Зал тихо загудел. Невольно, кто его знает почему, все взгляды устремились на Кружицкого. Он стоял рядом с Рябошапкой. Кружицкий пожал плечами и криво улыбнулся.
— Я вынужден был подчиниться большинству…
Тогда вдруг поднялись шум и кутерьма. Все заговорили разом. Все закричали. Все затопали ногами и застучали крышками парт.
— Ерунда!.. Что за деспотизм!.. Это уже слишком!.. К черту такие постановления!
— Долой такие постановления!
— Тише, товарищи! — ударил ладонью по кафедре Каплун.
Все стихли.
Только Воропаев что-то бормотал в углу, у бюста Пушкина. Гипсовые бюсты Пушкина и Гоголя оставили свои роскошные мраморные пьедесталы в вестибюле мужской гимназии и перешли с нами сюда, в помещение гимназии женской. На плохоньких деревянных подставках скромно разместились они по обе стороны дверей этого самого большого класса-зала. Воропаев сел на последнюю парту. Пушкин стоял рядом с ним. Откинувшись, Воропаев облокотился на грудь Пушкина. Он не переставал ворчать, недовольно, однако про себя.
— Тише, товарищи! — крикнул Каплун. — Я прошу вас учесть, что постановление это утверждено не случайными людьми с улицы, а ученическим революционным комитетом, который сами вы выбирали!..
— Ну и комитетик мы себе выбрали, — не громко, но так, что можно было расслышать, пробормотал Воропаев.
Каплун поднял голос, чтобы заглушить эту воркотню:
— И этот комитет, товарищи…
— Долой комитет, раз он такие постановления выносит!
Это завопил Кашин.
— Долой! — заорал молчаливый Теменко.
— Фыоююю! — пронзительно засвистел Туровский, сунув два пальца в рот.
Каплун побледнел и отступил на шаг. Он поднял руку.
— Конечно, товарищи, вы вправе выбрать себе другой. И я должен заявить…
— Нет! — раздался вдруг голос у стенки. — О нет! Зачем же другой? — Это заговорил кто-то из братьев Кремпковских. — Зачем же выбирать опять другой комитет? Ведь украинцы и поляки в комитете не голосовали за это идиотское постановление. Зачем же нам переизбирать их заново?

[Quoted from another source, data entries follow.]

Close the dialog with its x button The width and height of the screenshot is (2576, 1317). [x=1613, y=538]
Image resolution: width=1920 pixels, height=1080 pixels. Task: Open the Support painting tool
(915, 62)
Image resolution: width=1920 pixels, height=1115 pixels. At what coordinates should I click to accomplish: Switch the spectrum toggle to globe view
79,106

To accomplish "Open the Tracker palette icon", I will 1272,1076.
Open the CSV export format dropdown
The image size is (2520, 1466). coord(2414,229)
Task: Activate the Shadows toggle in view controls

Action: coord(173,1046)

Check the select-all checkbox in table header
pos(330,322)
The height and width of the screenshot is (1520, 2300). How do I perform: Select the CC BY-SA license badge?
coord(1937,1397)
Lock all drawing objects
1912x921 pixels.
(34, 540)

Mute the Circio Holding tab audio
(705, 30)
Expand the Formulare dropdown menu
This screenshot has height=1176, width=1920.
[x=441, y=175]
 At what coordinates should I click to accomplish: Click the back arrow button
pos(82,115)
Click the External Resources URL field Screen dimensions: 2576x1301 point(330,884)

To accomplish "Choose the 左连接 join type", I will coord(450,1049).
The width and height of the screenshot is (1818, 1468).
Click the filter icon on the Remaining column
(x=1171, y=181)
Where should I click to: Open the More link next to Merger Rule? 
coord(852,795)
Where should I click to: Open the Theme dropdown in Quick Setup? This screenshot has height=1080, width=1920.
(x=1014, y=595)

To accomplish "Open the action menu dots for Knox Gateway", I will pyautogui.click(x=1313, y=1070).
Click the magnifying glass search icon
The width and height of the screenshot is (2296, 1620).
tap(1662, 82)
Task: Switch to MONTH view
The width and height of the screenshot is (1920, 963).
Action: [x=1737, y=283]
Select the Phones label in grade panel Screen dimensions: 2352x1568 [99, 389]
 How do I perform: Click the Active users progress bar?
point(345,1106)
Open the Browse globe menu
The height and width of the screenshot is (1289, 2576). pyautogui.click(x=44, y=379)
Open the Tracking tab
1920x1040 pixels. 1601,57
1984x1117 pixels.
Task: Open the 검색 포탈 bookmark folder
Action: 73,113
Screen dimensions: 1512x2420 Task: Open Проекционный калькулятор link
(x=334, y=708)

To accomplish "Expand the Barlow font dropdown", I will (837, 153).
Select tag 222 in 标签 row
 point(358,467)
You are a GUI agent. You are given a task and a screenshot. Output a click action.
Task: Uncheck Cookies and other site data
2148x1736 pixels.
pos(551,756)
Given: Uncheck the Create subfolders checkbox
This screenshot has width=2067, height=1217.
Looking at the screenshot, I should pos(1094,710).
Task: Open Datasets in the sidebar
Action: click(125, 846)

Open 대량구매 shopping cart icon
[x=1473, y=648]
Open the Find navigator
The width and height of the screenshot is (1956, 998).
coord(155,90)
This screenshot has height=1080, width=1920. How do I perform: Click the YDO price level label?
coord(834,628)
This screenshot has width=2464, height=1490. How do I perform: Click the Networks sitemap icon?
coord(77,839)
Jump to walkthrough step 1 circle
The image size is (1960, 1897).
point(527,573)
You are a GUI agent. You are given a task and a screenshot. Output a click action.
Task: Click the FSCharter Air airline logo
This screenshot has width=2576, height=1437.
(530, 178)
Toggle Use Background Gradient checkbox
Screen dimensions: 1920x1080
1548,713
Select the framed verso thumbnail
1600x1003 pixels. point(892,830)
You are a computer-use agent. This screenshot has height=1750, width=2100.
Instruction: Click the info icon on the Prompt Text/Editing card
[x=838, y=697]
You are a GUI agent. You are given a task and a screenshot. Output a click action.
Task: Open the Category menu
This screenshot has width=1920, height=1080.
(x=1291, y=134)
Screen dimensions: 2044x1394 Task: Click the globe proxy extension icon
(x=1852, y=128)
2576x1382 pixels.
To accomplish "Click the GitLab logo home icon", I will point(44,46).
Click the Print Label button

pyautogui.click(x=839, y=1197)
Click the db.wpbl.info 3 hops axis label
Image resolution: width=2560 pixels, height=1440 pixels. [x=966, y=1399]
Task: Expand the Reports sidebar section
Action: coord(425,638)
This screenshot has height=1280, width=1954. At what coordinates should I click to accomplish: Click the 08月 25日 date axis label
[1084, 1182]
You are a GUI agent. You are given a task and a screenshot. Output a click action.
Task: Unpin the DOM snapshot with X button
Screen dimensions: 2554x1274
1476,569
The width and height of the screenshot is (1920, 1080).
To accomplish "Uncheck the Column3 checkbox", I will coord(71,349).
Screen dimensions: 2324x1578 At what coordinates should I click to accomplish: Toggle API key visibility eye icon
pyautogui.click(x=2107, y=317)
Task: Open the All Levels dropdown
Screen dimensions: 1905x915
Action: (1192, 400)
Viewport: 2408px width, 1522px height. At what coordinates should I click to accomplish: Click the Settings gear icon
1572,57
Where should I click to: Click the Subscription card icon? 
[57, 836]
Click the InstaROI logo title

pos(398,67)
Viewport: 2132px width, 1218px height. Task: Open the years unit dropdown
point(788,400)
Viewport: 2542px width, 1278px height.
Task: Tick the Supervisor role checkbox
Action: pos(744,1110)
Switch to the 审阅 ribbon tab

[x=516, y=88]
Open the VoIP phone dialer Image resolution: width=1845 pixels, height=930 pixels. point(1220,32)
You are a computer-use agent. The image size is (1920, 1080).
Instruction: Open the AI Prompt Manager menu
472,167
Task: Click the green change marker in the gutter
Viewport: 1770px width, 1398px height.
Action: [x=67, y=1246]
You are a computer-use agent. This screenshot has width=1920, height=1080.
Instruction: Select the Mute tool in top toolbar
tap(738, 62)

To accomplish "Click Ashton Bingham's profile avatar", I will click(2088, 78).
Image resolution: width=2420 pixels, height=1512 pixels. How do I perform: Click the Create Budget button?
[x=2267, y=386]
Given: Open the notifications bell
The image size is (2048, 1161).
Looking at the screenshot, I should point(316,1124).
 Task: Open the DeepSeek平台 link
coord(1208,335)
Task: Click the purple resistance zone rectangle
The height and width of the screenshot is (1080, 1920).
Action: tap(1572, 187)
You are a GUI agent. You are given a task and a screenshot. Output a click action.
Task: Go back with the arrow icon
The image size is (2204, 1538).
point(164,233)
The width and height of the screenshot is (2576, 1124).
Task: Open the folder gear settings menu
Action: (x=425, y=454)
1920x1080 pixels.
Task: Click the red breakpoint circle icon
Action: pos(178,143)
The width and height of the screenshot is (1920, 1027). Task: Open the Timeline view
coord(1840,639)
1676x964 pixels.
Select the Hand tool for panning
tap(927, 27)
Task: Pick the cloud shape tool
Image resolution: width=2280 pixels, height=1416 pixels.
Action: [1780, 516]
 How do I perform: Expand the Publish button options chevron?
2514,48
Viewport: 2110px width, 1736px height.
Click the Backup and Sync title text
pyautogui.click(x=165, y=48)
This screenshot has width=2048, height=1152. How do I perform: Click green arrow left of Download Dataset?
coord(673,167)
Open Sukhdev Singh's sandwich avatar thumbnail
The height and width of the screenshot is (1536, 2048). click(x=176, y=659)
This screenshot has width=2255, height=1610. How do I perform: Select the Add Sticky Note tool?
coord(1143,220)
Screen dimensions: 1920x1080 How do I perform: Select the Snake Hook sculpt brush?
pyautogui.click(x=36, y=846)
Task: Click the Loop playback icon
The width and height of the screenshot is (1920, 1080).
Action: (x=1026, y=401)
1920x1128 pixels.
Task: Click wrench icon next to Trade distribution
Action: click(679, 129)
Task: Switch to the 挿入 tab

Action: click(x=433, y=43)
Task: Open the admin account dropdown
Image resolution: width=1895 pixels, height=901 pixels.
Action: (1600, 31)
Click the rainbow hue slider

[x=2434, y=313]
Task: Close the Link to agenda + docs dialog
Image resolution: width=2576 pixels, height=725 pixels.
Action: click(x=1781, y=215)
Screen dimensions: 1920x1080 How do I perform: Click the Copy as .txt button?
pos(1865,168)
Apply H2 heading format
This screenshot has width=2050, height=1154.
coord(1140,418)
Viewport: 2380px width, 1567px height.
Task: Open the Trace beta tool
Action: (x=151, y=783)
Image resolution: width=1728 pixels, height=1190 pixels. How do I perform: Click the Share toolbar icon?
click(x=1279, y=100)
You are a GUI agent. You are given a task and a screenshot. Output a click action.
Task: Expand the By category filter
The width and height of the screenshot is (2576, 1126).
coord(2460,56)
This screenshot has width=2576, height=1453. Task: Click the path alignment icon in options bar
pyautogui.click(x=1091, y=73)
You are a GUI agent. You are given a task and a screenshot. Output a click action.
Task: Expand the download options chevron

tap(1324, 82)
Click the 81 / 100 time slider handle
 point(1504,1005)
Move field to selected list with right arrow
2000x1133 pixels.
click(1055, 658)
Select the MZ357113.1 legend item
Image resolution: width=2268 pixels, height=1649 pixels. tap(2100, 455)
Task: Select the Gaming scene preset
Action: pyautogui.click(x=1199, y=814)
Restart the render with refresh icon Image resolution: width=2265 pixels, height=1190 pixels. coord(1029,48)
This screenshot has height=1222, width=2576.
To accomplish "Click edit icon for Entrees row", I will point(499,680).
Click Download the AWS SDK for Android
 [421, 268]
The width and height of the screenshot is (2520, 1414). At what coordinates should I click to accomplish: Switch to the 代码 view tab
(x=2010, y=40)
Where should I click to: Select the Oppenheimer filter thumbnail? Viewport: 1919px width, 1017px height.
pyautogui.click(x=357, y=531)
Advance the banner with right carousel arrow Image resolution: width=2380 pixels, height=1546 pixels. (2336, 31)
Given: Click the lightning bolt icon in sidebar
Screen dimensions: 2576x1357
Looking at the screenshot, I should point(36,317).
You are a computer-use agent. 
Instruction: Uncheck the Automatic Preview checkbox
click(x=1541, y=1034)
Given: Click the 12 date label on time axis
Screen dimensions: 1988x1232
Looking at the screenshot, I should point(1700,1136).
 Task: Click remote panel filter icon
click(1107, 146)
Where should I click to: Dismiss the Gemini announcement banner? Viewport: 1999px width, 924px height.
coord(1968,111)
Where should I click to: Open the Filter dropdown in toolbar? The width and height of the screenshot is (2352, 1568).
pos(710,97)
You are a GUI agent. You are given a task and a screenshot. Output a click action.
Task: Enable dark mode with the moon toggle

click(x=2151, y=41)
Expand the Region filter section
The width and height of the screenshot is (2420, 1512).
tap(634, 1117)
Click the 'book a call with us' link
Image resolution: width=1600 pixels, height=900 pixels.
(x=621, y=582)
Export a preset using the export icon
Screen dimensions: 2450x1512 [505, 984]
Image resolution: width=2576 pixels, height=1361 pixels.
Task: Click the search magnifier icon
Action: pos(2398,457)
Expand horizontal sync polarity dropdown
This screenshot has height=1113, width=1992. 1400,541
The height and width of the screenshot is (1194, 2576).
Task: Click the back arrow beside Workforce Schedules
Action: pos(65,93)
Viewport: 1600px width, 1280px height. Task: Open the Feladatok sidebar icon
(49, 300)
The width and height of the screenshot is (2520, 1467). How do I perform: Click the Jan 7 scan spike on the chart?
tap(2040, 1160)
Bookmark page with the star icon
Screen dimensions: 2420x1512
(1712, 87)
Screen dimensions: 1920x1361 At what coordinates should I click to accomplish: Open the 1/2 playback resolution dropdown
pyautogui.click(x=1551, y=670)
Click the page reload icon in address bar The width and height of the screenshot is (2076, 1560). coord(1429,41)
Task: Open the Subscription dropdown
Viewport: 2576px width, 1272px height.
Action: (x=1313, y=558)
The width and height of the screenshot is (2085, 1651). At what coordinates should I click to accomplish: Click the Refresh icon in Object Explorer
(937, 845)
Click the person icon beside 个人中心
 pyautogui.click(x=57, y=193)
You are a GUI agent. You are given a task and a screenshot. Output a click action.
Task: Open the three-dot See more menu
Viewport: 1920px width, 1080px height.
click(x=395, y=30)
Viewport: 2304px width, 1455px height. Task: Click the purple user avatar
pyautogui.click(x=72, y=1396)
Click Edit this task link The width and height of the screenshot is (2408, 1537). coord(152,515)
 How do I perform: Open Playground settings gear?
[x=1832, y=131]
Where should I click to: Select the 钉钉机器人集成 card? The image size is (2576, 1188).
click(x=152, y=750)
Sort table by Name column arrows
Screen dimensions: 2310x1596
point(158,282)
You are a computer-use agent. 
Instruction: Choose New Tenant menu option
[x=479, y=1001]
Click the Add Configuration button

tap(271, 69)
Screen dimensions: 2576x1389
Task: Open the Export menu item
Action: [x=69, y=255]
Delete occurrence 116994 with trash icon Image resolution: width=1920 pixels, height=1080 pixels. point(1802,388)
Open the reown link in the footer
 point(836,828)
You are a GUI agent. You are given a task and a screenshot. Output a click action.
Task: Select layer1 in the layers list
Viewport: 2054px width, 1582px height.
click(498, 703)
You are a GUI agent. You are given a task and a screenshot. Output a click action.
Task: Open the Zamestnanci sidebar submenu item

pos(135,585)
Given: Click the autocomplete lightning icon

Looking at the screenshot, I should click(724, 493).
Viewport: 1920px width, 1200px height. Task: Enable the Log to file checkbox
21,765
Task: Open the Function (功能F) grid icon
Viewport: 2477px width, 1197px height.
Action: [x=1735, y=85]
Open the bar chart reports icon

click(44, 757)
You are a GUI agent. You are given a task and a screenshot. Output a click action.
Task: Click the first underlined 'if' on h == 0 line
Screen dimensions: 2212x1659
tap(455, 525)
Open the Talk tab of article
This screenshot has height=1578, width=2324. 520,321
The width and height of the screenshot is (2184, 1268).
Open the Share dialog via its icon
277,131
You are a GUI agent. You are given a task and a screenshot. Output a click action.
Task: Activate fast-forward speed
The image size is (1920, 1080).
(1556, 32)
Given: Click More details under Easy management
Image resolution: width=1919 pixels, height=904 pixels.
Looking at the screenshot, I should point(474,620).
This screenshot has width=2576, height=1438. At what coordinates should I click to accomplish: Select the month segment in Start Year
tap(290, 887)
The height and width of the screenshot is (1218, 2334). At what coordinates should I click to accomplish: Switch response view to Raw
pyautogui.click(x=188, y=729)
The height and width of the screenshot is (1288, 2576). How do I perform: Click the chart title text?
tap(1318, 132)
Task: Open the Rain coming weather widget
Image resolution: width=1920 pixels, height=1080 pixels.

— Вы хотите сказать… — вспыхнул Каплун.
— О да, проше пана, именно это я сказать и хочу! — Кремпковский отчеканил эти слова и отвернулся, еще крепче сжав руки на груди. Его брат и Эдмунд Хавчак повторили в точности все его движения, как если бы говорили они сами.
Каплун зачем-то надел фуражку и начал застегивать шинель. Пальцы не слушались и пуговицы не застегивались никак.